Religion
- Affiliation: Hinduism
- District: Thanjavur
- Deity: Iravatheswarar
- Festival: Maha Shivaratri

Location
- Location: Nemam
- State: Tamil Nadu
- Country: India
- Interactive map of Iravatheswarar Temple
- Coordinates: 10°50′56″N 78°55′50″E﻿ / ﻿10.8489°N 78.9305°E

Architecture
- Type: Dravidian architecture

Specifications
- Temple: One
- Elevation: 78.65 m (258 ft)

= Iravathesvarar Temple, Nemam =

Shiva temple in Tamil Nadu, India

Iravathesvarar Temple is a Hindu temple dedicated to the deity Shiva, located at Nemam in Thanjavur district, Tamil Nadu, India.

==Vaippu Sthalam==
It is one of the shrines of the Vaippu Sthalams sung by Tamil Saivite Nayanar Appar. According to Periya Puranam, after worshipping Shiva at Nedungalam, Sambandar came to this place on his way to Thirukattupalli. This place is also known as Niyamam.

==Presiding deity==
The presiding deity in the garbhagriha, represented by the lingam, is known as Iravathesvarar. The Goddess is known as Alangara Nayaki. Appar in his song 'Panmalintha Vendalai' praises the deity. The garbhagriha is in the form of moat. The Goddess is also known as Alankaravalli.

==Specialities==
Nemam is on the southern banks of Cauvery. This place was known as Parijatha Vanam in Kirutha Yuga, Beemesvaram in Treta Yuga, Indira Vanam in the Dvapara Yuga and Iravathesvaram the Kali Yuga.

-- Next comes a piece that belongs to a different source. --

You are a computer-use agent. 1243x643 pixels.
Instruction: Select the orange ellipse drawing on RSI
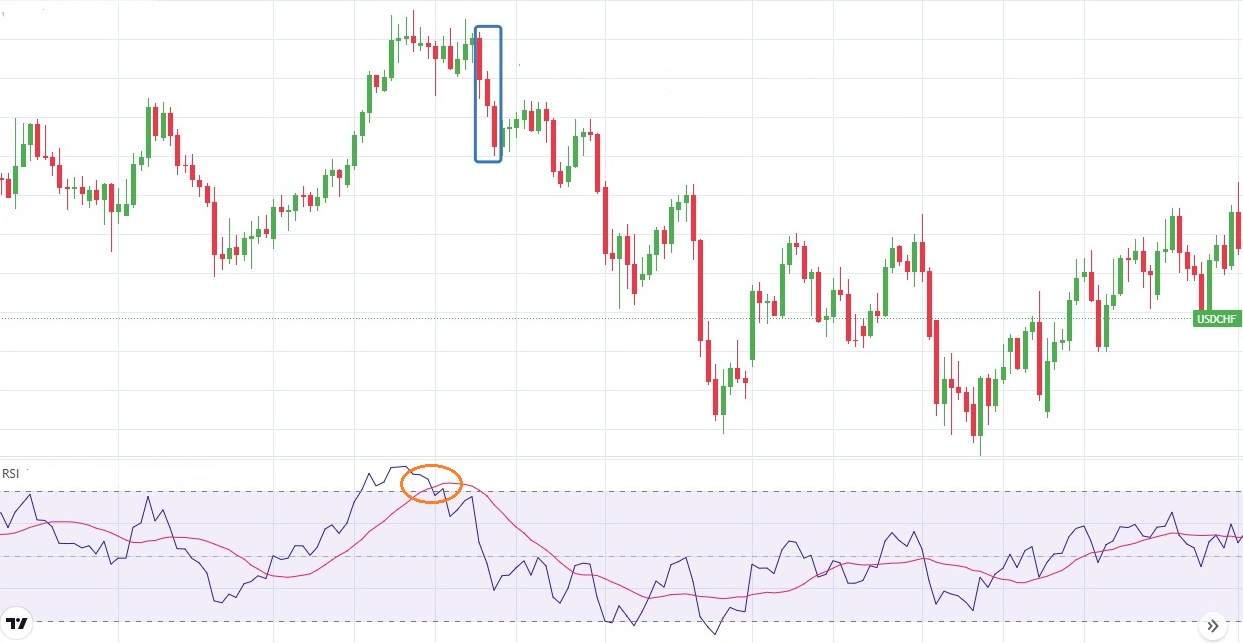[x=431, y=466]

Brahma, Indra, Rambai and Iravatham worshipped the presiding deity of the temple. In the Brahmanda Purana the deity was known as in five names such as Parijavanesvarar, Brahmapurisvarar, Indrapurisvarar, Pushpavanesvarar and Iravathesvarar. Once after dancing, Rambai slept in her bed. While in sleep her dress was not found in proper form. Narada who came there, saw her and cursed to go Earth. She started worshipping the presiding deity of this place. Without Rambai, Indraloka was not in its form. So, Indra sent, Iravatham to bring back her. She, in turn, said that she would not come without the permission of Shiva. Iravatham tried to lift her and failed in the attempt. Indra searched for them and came to this place. He prayed Shiva and got back Iravatham and Rambai with blessings.

==Structure==
Facing east, the temple has three tier gopura. After going through the entrance nandhi can be found at 3' below the ground level. In the garbhagriha, the presiding deity is facing east. In the kosta Brahma, Dakshinamurthy and Durga are found. In the west prakara shrines of Vinayaka, Subramania with his consorts Valli and Deivanai and Navagraha are found. Sanisvara is found with his Vahana crow.

==Location==
The temple is located at a distance of 3 km. from Thirukattupalli, also known as Melai Thirukattupalli in Thirukattupalli-Thokur road. This temple is opened for worship from 10.00 a.m. to 11.30 6.00 p.m. to 8.00 p.m.